Священник окинул Марина внимательным взглядом:
– Случилось что? Ты не бойся, говори.
– Да вот, – решился Марин, – ссора у меня, святой отец, – недруги на улице ждут, не чаю, как и выйти отсюда.
– М-м-м, – протянул священник. – Все поправимо. Пойдем со мной. Чайку русского попьем с сухариками. Глядишь, уляжется все, тогда и уйдешь. Меня зовут отец Никодим.

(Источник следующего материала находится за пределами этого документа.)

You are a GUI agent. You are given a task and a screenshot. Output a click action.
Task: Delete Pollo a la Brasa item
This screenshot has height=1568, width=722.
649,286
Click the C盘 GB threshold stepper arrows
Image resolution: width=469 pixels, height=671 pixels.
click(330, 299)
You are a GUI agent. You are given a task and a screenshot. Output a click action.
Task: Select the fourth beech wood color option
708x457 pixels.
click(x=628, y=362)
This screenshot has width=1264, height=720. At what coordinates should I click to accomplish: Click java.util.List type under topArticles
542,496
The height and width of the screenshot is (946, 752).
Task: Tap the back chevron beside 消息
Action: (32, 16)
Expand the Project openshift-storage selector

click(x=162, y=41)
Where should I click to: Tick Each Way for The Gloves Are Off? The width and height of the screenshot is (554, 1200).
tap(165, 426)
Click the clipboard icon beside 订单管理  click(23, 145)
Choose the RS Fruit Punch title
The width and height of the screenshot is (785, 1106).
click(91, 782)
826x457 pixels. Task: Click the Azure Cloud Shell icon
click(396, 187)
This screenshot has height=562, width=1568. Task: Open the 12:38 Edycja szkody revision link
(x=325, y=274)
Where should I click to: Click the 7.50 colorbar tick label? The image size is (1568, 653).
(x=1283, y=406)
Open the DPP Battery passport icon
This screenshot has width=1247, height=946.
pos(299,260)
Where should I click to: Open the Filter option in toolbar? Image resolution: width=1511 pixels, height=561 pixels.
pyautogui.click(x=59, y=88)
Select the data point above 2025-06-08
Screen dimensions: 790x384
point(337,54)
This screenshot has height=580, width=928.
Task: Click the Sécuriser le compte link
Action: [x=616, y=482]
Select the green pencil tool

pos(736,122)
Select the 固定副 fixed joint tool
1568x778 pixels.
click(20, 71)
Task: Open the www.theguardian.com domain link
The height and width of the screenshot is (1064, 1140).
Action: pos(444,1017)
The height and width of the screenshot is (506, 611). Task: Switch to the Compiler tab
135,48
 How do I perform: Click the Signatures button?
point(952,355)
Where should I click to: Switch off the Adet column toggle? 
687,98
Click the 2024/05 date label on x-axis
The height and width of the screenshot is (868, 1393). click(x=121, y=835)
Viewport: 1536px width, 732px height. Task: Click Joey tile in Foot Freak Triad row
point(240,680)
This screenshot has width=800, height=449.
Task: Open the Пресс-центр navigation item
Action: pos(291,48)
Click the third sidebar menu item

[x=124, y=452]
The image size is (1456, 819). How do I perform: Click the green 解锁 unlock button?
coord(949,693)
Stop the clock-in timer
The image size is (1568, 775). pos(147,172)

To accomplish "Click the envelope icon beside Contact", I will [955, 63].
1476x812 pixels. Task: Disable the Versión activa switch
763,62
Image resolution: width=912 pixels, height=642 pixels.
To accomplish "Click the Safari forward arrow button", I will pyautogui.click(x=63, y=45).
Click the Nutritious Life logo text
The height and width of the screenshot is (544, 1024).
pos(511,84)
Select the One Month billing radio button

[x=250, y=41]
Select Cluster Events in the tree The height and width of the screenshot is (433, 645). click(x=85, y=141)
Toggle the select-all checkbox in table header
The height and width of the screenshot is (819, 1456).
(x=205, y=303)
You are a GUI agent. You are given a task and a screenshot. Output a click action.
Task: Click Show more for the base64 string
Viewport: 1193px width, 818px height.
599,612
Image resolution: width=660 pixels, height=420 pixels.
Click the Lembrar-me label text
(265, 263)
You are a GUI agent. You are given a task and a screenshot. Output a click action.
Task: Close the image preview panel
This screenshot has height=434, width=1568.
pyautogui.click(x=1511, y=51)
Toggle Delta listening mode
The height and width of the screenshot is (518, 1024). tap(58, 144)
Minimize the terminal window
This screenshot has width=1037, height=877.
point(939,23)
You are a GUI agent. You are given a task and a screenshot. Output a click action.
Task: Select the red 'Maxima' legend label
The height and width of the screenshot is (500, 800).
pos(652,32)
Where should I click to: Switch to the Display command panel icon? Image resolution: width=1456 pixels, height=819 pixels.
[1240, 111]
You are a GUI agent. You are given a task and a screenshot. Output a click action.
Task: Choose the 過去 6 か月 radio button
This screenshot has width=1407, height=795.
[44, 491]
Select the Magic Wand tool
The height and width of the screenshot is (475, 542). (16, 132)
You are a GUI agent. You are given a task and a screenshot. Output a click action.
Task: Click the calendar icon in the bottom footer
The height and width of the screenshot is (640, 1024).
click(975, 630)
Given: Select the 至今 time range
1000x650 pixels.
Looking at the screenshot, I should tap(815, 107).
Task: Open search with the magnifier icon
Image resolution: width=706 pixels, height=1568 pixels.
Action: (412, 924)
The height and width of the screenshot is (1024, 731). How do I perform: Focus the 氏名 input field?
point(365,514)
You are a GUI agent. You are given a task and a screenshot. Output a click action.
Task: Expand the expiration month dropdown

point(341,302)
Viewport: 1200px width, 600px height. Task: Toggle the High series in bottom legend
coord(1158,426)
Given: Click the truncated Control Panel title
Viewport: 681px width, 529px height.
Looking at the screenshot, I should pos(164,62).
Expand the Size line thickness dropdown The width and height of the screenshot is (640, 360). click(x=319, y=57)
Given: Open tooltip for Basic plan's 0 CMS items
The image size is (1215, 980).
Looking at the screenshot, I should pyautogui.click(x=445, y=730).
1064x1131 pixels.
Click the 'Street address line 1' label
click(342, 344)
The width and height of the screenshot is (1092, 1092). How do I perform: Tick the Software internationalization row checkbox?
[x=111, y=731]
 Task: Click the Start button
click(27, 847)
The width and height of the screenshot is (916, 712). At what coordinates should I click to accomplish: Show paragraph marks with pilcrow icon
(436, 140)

Они сидели за самоваром часа два. Говорили об искусстве, о строителе русского православного храма в Париже Кузьмине, о том, что церковь эта не самая большая его удача, как, впрочем, и часовня у ворот Летнего сада в Петербурге в память о «чудесном» избавлении Александра II от пуль нигилиста Каракозова.
Никодим сказал:
– Человек думает, что он конечен, смертен, оттого и узок его ум. «От» и «до» воспринимает, а что сверх того – почитает от лукавого. А Господь устроил все иначе, но не ведаем того; несть у человецев конца и начала, и знай они о сем, изменилась бы их жизнь. Возьмем твое искусство. В незапамятные времена начали писать иконы плоско, а потом Симон Ушаков поломал традицию и начал писать объемно, и как же его проклинали! А ведь он шел вперед, дерзал. Или, скажем, картины. То восковой портрет из египетских далей, то наш Крамской, а через сто лет даже Пикассо какой-нибудь будет казаться совсем старомодным, совсем, как бы это выразиться, обыкновенным. А как сегодня о нем спорят? Говорят: удар грома, блеск молнии. Да не-ет… Просто рвется человек из тесной своей оболочки, и все. Ну да Бог даст, и вырвется. А ты как думаешь?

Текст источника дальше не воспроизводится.